● **REQUIRED ACTION**
Please, starting at the line that contains "The image size is (455, 512).", reproduce every line exactly until the records run out, skipping all pictures.

(Extracted records)
-.-.-

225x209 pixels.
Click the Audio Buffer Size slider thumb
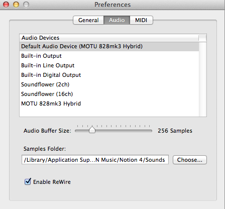pos(92,130)
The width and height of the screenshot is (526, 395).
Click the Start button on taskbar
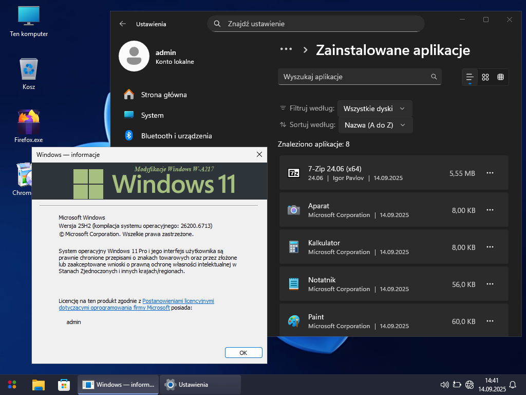(12, 384)
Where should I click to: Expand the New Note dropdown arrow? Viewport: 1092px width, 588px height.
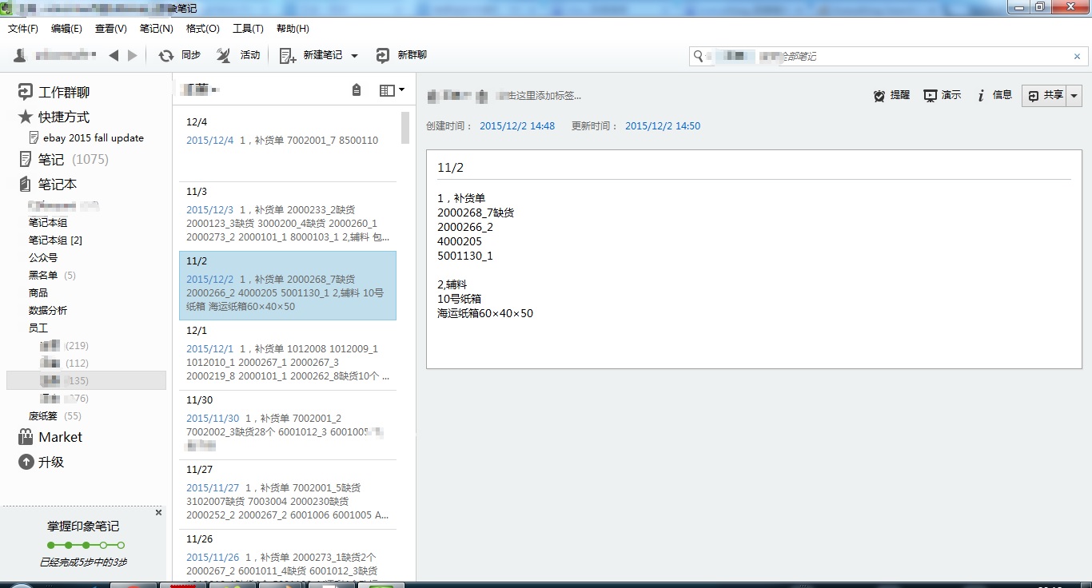pyautogui.click(x=355, y=56)
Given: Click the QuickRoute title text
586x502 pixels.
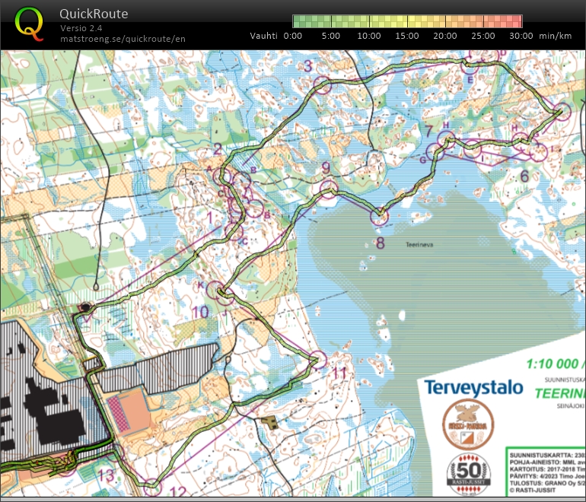Looking at the screenshot, I should [x=94, y=14].
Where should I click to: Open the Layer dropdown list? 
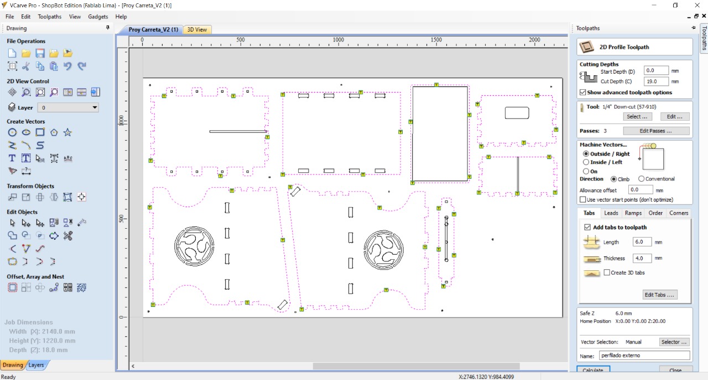pyautogui.click(x=68, y=107)
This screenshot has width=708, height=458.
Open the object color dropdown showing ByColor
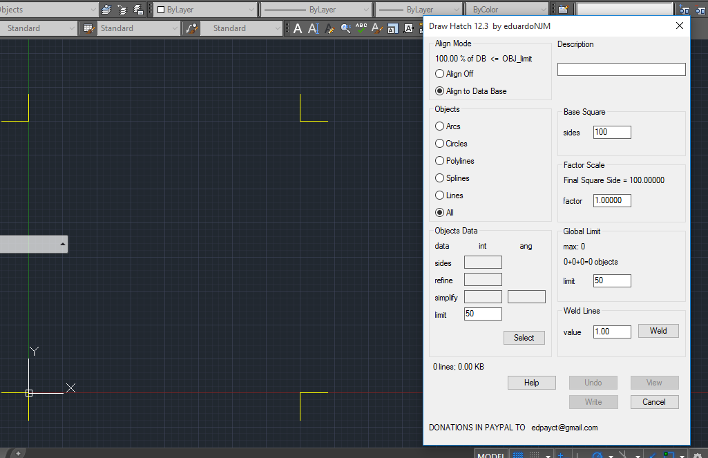[x=508, y=9]
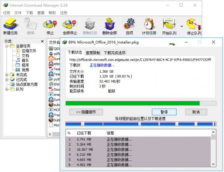
Task: Click the 停止 (stop) toolbar icon
Action: [x=50, y=26]
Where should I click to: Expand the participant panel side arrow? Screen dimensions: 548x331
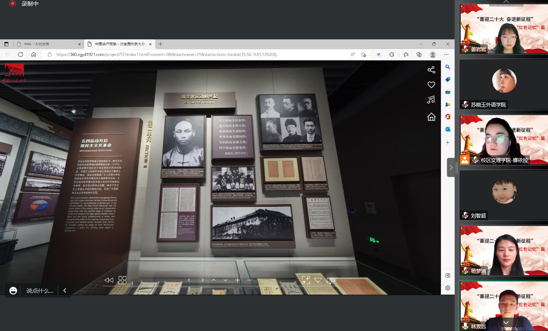451,167
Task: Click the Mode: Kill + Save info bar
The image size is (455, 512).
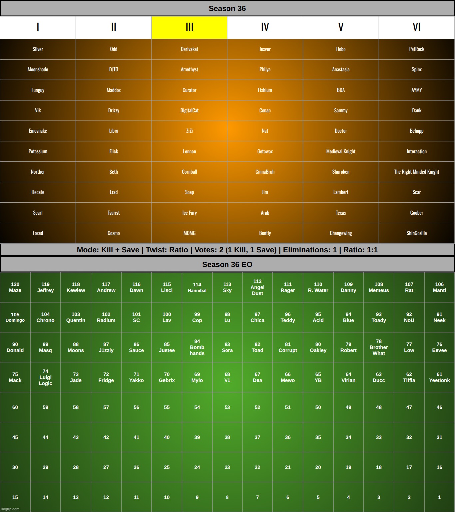Action: [x=228, y=250]
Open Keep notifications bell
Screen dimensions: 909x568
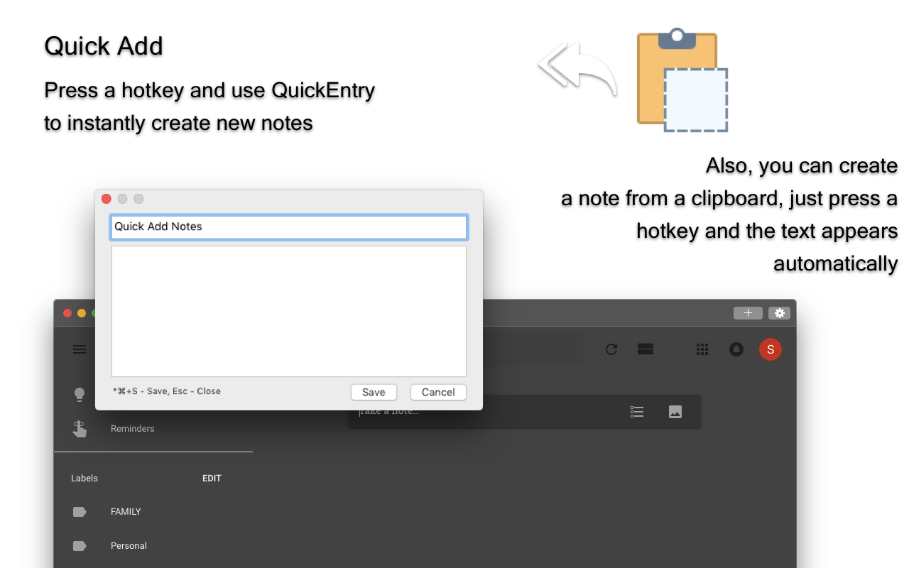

-.-.-

● **FINAL ANSWER**
The image size is (455, 512).
Action: [x=228, y=250]
Open Keep notifications bell
Screen dimensions: 909x568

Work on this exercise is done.